Gute Vorabscheidung ist wichtig um der Kolmation vorzubeugen.
In den Blähton kannst du auch noch ein oder zwei Rohre einsetzen in die eine Schmutzwasserpumpe passt. Die Rohre sind geschlitzt und wenn du dort ein-zweimal im Jahr abziehst wird sich der Bodenfilter auch nicht zusetzen.
Das ganze läßt sich dann bepflanzen.


----------



## karsten. (6. März 2007)

*AW: Aufbau Pflanzfilter*

Hey Otto !

hat man Dir Dein Engagement für Lava ausgeprügelt ?.....   

vielleicht sollte man mal wieder etwas Kompaktwissen zum Thema 
Pflanzenfilter aus den Erfahrungen der letzen Jahre und Foren    zusammenfügen . So unter dem Thema :
"wenn  ich heute einen Pflanzenfilter (bewachsenen Bodenfilter) bauen müsste"  

mfG

Meine LAVA im Filter


----------



## Mühle (6. März 2007)

*AW: Aufbau Pflanzfilter*

Hallo,

so ganz begreifen tue ich das nun nicht mehr, egal  .

Hallo Peter, ich zeige Dir mal meinen Pflanzteich als Pflanzfilter, vielleicht eine Anregung, Teichtiefe ca. 60 cm. Die Pflanzen wachsen hervorragend und erfüllen als Filter ihren Zweck sehr gut  .

  

 

Der Pflanzfilter, mal etwas anders.

 

Der Überlauf zum Hauptteich, der Pflanzteich liegt es höher.

viele Grüße

Britta


----------



## jochen (6. März 2007)

*AW: Aufbau Pflanzfilter*

Hallo Peter,

Im Bezug der Durchfußmenge habe ich bei meinen 800 ltr.
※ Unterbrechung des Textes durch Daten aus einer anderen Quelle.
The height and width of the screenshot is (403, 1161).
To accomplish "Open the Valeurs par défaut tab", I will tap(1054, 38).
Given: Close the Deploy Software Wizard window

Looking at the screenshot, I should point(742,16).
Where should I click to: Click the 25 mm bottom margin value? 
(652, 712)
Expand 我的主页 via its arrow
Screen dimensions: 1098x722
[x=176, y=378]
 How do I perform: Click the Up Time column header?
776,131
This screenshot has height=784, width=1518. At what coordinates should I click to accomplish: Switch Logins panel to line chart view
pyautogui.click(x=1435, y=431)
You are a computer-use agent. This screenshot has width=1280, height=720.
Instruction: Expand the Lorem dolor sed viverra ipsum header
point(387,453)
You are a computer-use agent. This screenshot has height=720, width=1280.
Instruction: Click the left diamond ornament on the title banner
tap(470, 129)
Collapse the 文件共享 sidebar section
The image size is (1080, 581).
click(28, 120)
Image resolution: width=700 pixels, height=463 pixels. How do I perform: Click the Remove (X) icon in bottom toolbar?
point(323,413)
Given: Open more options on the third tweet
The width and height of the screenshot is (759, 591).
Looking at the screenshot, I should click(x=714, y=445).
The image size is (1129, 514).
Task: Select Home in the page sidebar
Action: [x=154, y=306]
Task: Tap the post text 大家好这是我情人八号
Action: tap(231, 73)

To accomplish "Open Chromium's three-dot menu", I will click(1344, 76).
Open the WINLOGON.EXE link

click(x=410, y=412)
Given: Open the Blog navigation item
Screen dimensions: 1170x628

Pflanzteich mit ca. 300ltr. pro Stunde im letzten Jahr gute Erfahrungen gemacht.

Ich denke je geringer die Durchflußmenge desto besser der Abbau im Pflanzenfilter.

Beachte aber dabei wie schon oben beschrieben das du eine gute Vorfilterung (zB. Spaltsieb) dabei vorsiehst, sonst setzt dich dein Pflanzenfilter bei einer geringen Durchflußmenge schnell zu.


----------



## Haitu (6. März 2007)

*AW: Aufbau Pflanzfilter*

Hallo Karsten,

nein, absolut nicht. Ich persönlich bleibe bei Lava. Aber da Peter schon Blähton erwähnt hatte, wollte ich nicht noch was Neues bringen.
Nach wie vor halte ich Lava für eine eben so gutes und wesentlich preiswerteres Substat zum Aufbau eines Bodenfilters.


----------



## velos (6. März 2007)

*AW: Aufbau Pflanzfilter*

Na dann brauche ich wohl ca. 300l Blähton, bei 3-2-1 kosten 50l ca. 20,-
Wo habt ihr das Zeug gekauft?


----------



## velos (7. März 2007)

*AW: Aufbau Pflanzfilter*

Alles klar, der Blähton kostet bei unserem Baustoffhandel in 50l Säcken 7,-€, da werde ich wohl zuschlagen und auch gleich den Kies mitbringen.
Pflanzen werde ich wohl gelbe __ Schwertlilie und __ Schilf bei Robert Peter in Solingen in der ersten Aprilwoche holen.
Ich denke der Schilf wird wohl dem ca. 1,5mm dicken Kunststoffteich nichts anhaben können, oder?

Peter


----------



## karsten. (7. März 2007)

*AW: Aufbau Pflanzfilter*

Hallo

Nach gegenwärtigem allgemein anerkanntem Kenntnissstand   
sollte der Blähton gebrochen sein. 
Nur als gebrochener Blähton ist er wirklich porig . 
Mein Favorit ist nach wie vor Lava in einer Körnung 16/32  ( s.a.Bild oben )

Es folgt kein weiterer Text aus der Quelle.